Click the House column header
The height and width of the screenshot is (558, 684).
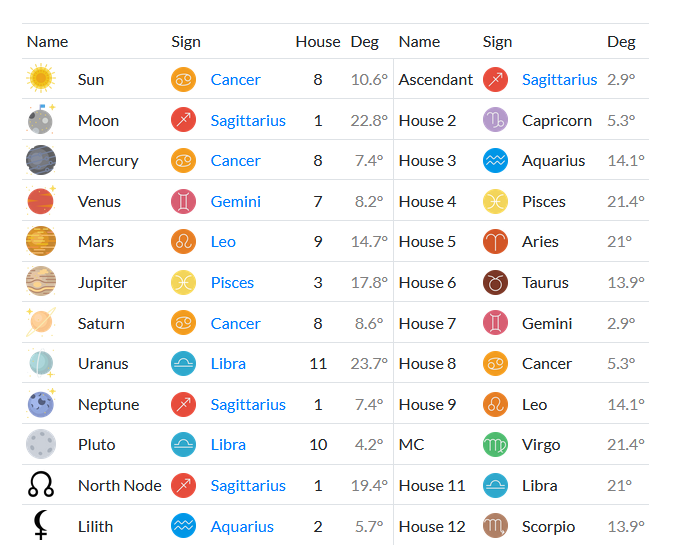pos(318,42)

+ + + +

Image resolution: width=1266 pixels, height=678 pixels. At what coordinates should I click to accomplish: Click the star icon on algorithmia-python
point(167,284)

+ + + +

> **INSTRUCTION**
Set out the stretch from the line containing "Click the House column header" through the line containing "pos(318,42)" as a numbered list. Skip blank lines and leave out the pictures.

> **THE SOLUTION**
1. Click the House column header
2. The height and width of the screenshot is (558, 684).
3. pos(318,42)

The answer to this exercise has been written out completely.